I've been assaulted at school by a boy in my class back in the 80s and we know that peer-on-peer assault is at really high levels (possibly unprecedented? Difficult to tell due to records being better-kept more recently).

OP posts:
thelongdarkteatimeofthesoul · 19/01/2020 13:17

Yep, being a child is being vulnerable, by definition.

Some children are especially vulnerable in comparison to age peers due to being in care or due to a disability or history of trauma or abuse obviously. Lots of children in every school will be more vulnerable than average for a range of reasons, but all children are vulnerable.
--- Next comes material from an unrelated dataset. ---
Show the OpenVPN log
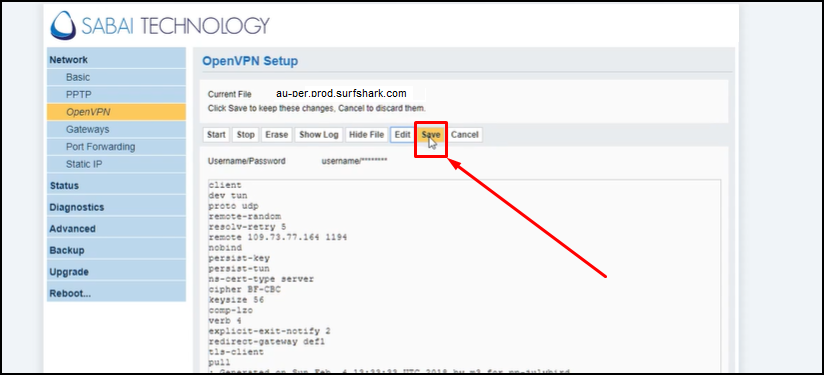The width and height of the screenshot is (824, 375). (318, 135)
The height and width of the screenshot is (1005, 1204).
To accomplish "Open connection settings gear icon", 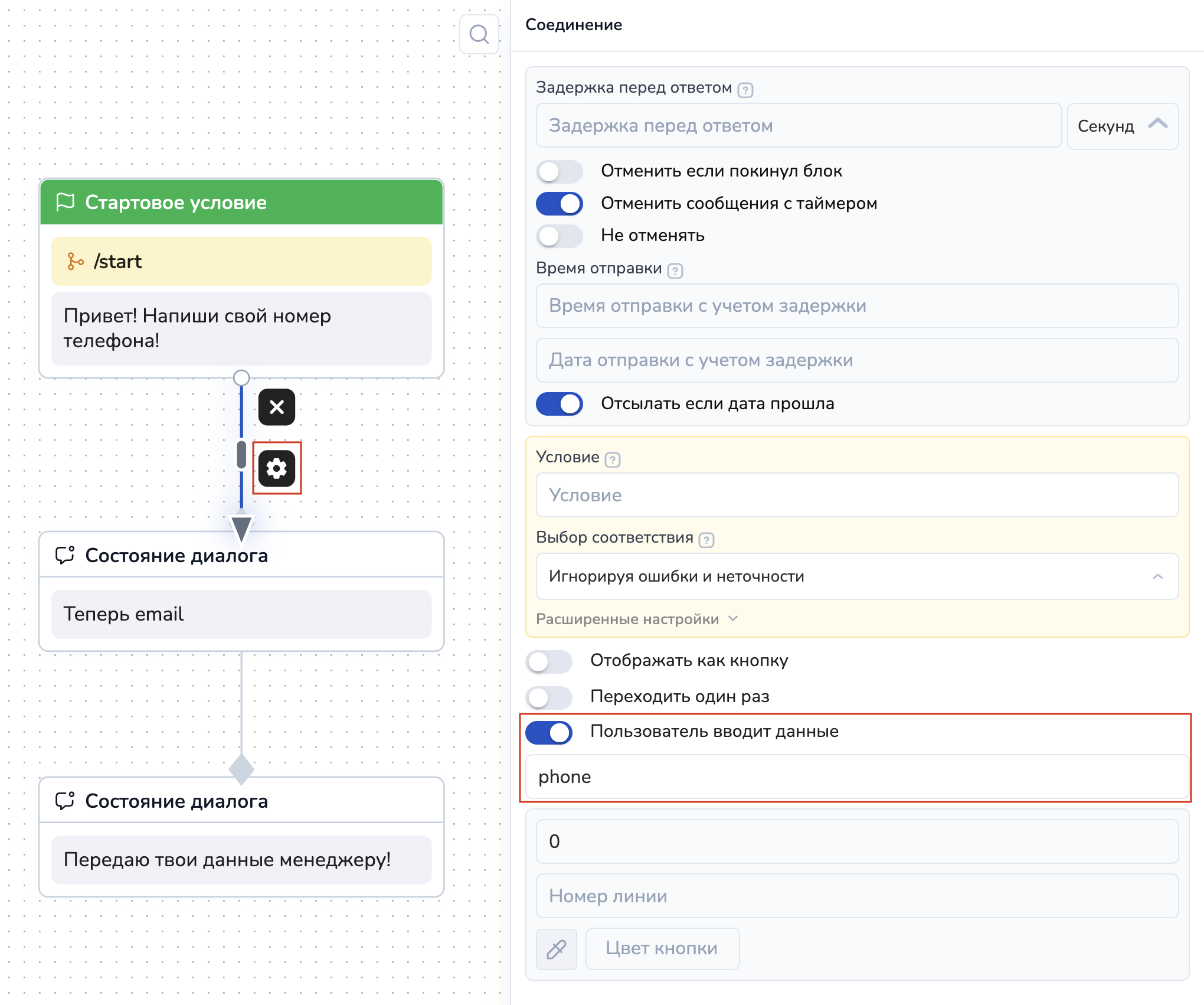I will 276,468.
Clymene · 19/01/2020 13:22

As mentioned earlier in the thread, GIDS specifically cautions against social transitioning

www.telegraph.co.uk/news/2019/07/17/encouraging-children-socially-transition-gender-risks-long-term/

GColdtimer · 19/01/2020 13:52

This is an interesting chart looking at the causes of GD. I think this is what needs to be discussed. Simply affirming will not deal with these causes. This affirmation approach has the potential to do More damage.

https://twitter.com/AliceHope57/status/1073330434635816960?s=20

SarahTancredi · 19/01/2020 14:11

And this is training slide showing how many normal teenage/pre teen feelings are actually symptoms of GD.

Note now a dx if adhd or autism is a sign also. Insinuating that affirmation will cure autusmConfused

Is this teacher being unreasonable?
karencantobe · 19/01/2020 14:50

In terms of how you teach sex education, I think it is about introducing it gradually over quite a few years. I think the Government guidance is good on this and very sensible. So if there are issues in a school, parents need to be saying that schools should stick to the government guidance.
I understand the unhappiness with teaching kids about transgender. But I do think schools are in a difficult situation here. You do in most or nearly all schools have kids who are saying they are transgender, so schools can't just totally ignore it.
I would be interested how people here think schools should approach the teaching about transgender remembering they likely have some transgender pupils?

thelongdarkteatimeofthesoul · 19/01/2020 14:57

I'm not actually sure transgender issues are part of sex education.

Transgender isn't a sexual orientation. Transgender people don't have sex differently to heterosexual or homosexual people not identifying as transgender.

Schools probably do need to teach about transgenderism, but probably under citizenship not sex education.

SarahTancredi · 19/01/2020 14:58

I would be interested how people here think schools should approach the teaching about transgender remembering they likely have some transgender pupils?

By following the nhs watchful waiting advice. And by not allowing external lobby groups with zero medical.back ground who all have their livelihoods dependent on the constant stream.of transgender children in to talk to the children.

It's a huge conflict of interests.

Theres a reason they are going into schools and not old peoples homes.

Under no circumstances should teachers be keeping secrets from parents, transitioning children behind their parents back, placing kids at risk and overriding boundaries by forcing changing rooms and toilets to become mixed sex.

And of course making sure they do their best to not reinforce gender stereotypes.

karencantobe · 19/01/2020 15:16

The watching waitful advice is about supporting a child who says they are transgender. It is not about teaching about it. What should teachers say to their pupils about what being transgender is?

SarahTancredi · 19/01/2020 15:20

Yes but it would mean that they wouldnt have changed names or gaslit other pupils so any teaching other than reinforcing the fact that gender stereotypes are nonsense and that people should be free to Express themselves any way they want would be unnecessary .

SarahTancredi · 19/01/2020 15:21

Then perhaps just focus on anti bullying

karencantobe · 19/01/2020 15:21

Surely schools don't change kids names? That is up to the child.